++++ Text provided
This is an excellent time for me to reflect on small weight losses and plateaus. One of my blog friends has been having a difficult time. Her weight chart shows that, with her ups and downs, she gotten rid of 8.2 pounds since the New Year. Even though I'm sure that's not what she hoped for, I wish I could claim that loss for myself. Instead, I am now 12 pounds higher than when I began this blog at 185 lbs. in late September 2005. When I left to go to Spain in early May 2006, my weight was 164.5 lbs. It had climbed to 173 lbs. by the beginning of July. Would I have gotten back on track if Matt had remained as healthy as he seemed to be last year? I honestly don't know. In any case, I've put on 24 lbs. since his diagnosis. In a comment that he wrote to my April 7 post, Spider asked, "Do you want to come back next year and post that you are at 275 pounds or something similar? " I thought he had an excellent point then. It continues to remain relevant. Despite the stresses with which Matt and I are dealing, I've got to reverse directions with my weight.

The game plan that I made on September 27, shortly after finding out about Matt's leukemia diagnosis is a good one. It included the following points:
1. Take it day by day, episode by episode.
++++++++
++++ Information supplied
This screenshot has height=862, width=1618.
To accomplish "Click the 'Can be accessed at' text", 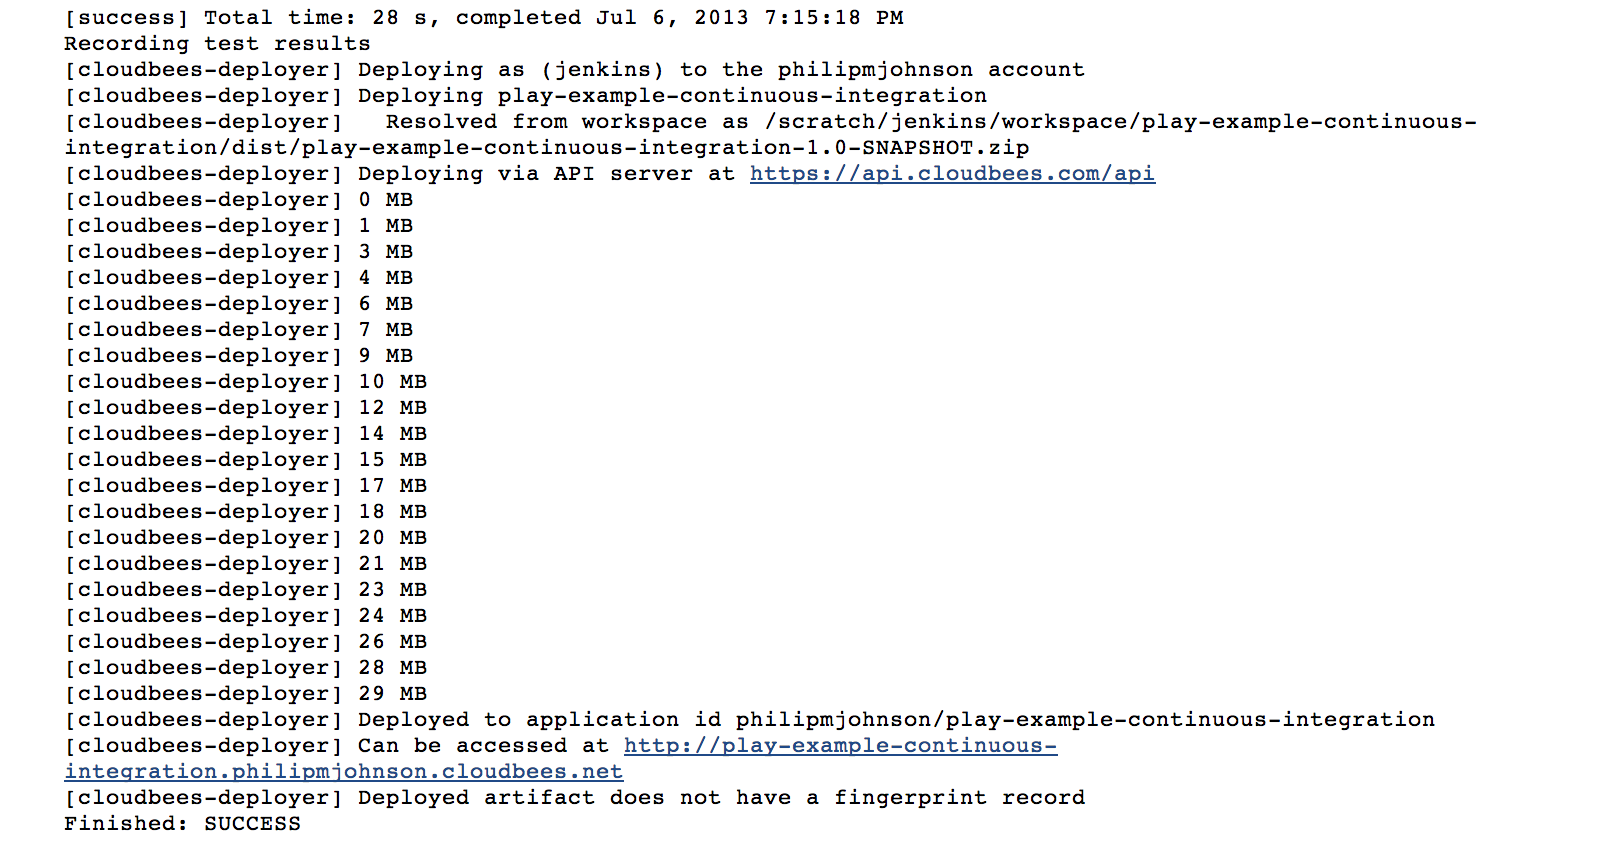I will 483,746.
++++++++
Work order A:
Reproduce the part of the weight-loss blog post that begins at "The game plan" and ends after "episode by episode.".
Work order B:
Pick up the weight-loss blog post where it ends and continue it.

Response box A:
The game plan that I made on September 27, shortly after finding out about Matt's leukemia diagnosis is a good one. It included the following points:
1. Take it day by day, episode by episode.

Response box B:
2. Do the BEST I can.
3. Drink water constantly.
4. Be active. Be alive.
5. Avoid the family room except to be with Matt.
6. Use this one affirmation: I, Arlene, consistently make good decisions.

There was a 7th point which I won't be following right now This was to go to Weight Watcher meetings at least once a week and to talk to people when I’m there. The time may come when I'm ready to do this again. Regarding item #4, I need to make a pact with myself and KEEP IT to use my elliptical cross trainer. This is something I actually enjoy doing once I get myself to do it. Alone in the room it currently dominates, I get to listen to wonderful music (or watch TV). The last time I used the elliptical, I found another small pleasure. For those of you who know of my fascination with "auspicious" numbers (and who are still reading this rather lengthy blog), I'm discovering a sense of profound joy as the symmetrical numbers show up under the categories of time, calories, and distance. An expenditure of 171.7 calories delights me. Having 22.2 minutes left of the session makes me cheer.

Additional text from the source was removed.